In any case, the problem with each of the previous points is that we are talking about the death of the trojan. Let’s look at the situation from the perspective of the whole ecosystem. Although anti-virus programs detect and delete the trojan, the downloaded trojan changes constantly, rather like the mythological hydra [5] – when Heracles cut off its head it grew back two more.
The best way to shut this ecosystem down is to shut down the servers. While this may sound simple, it can be very difficult to carry out. These servers are usually hosted in countries like China or Russia, where taking them down is more than an awkward task; it’s almost impossible. The server hosting the infection kit is usually different from the server to which data is sent and there may even be multiple servers.
Furthermore, there’s no use in just closing the server to which the trojan sends the data (which is usually the one which hosts the control panel), as the users are still infected, and in many cases downloaders are active on their machines. This means that the hacker can easily install a new version of the trojan that sends the data to a new server.
What else can be done?
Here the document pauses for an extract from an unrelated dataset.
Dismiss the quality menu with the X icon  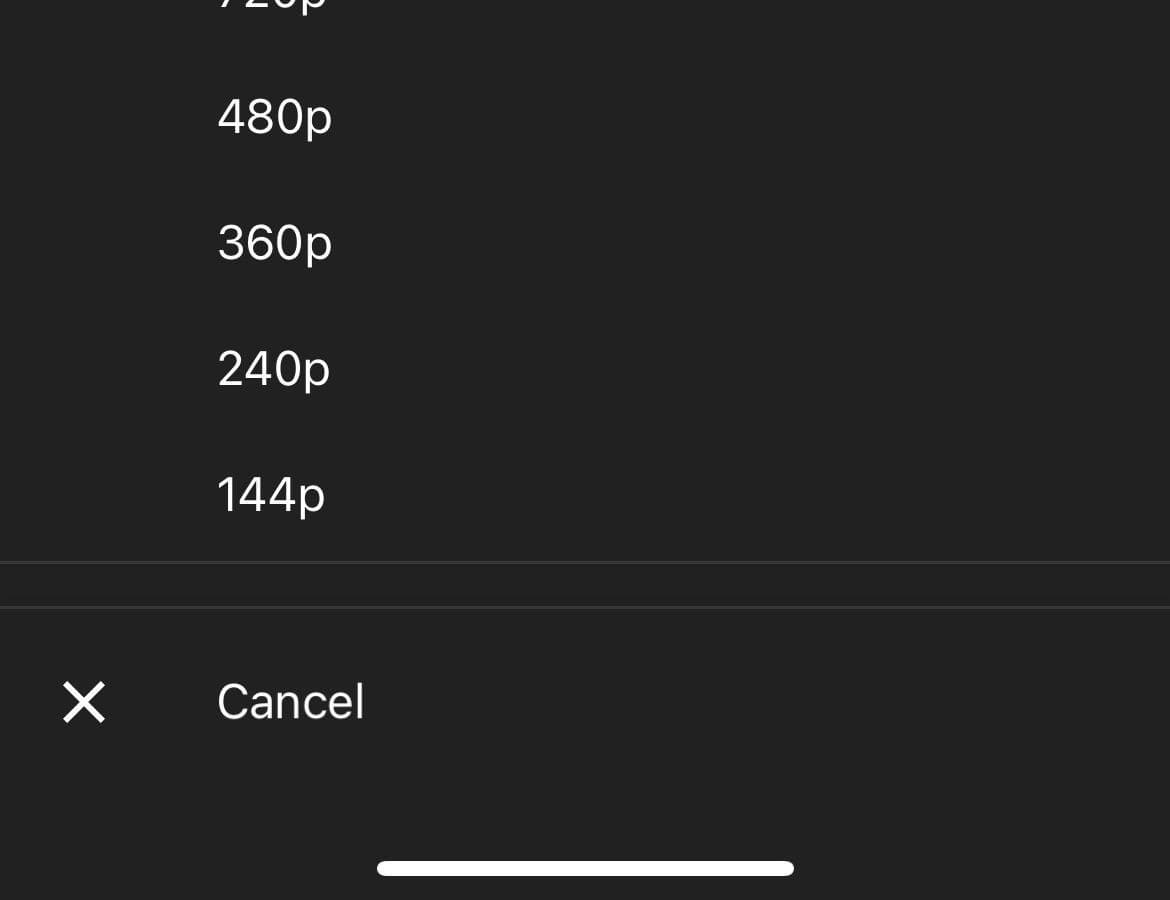[x=84, y=702]
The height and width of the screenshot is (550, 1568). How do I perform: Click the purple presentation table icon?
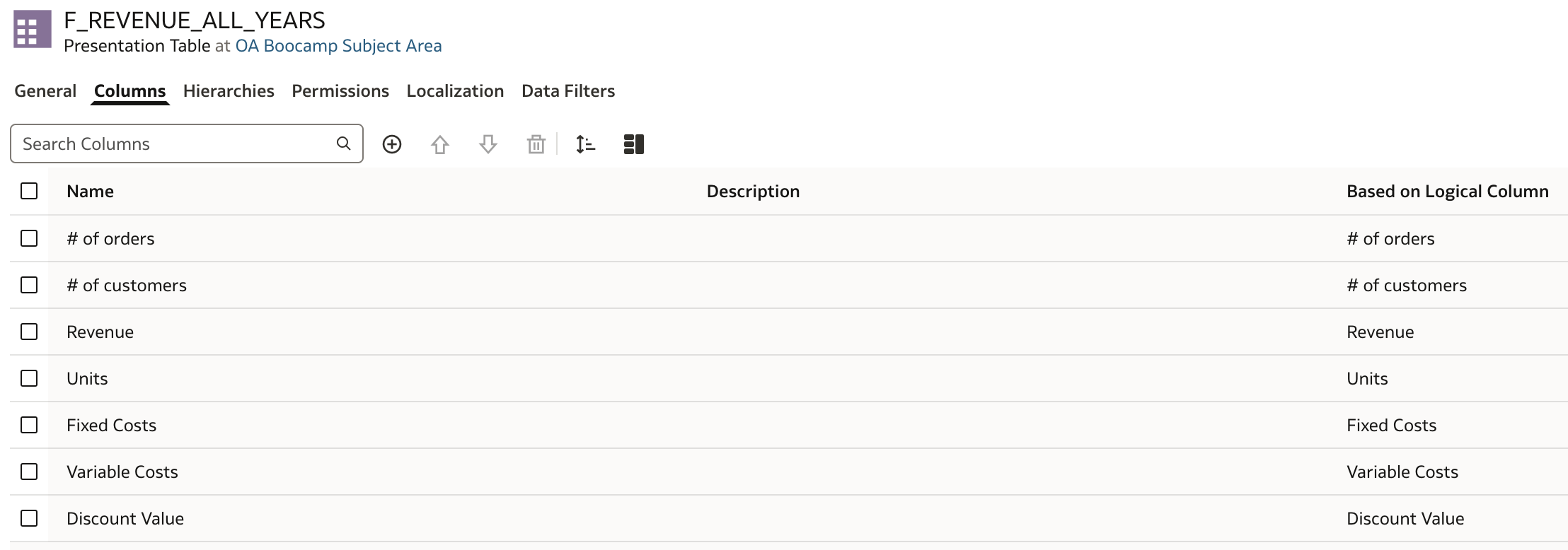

The most effective solution would be to kill (metaphorically speaking) the bot’s creator, which bring us to the final point:
I know that this subject will bring a smile to many readers’ faces (as it does to mine), as the general feeling is that those behind crimeware are light years away from being tracked down by law enforcement agencies. This bears some truth, though the aim of this article is not to go into the situation in depth. Nevertheless, many people agree that some law enforcement provided with the necessary means, international collaboration agreements and proper legislation could be the best solution. However, we should be mindful of the fact that we will never be able to terminate all bot ecosystems and other malware completely, just as the police will never be able to stamp out all crime.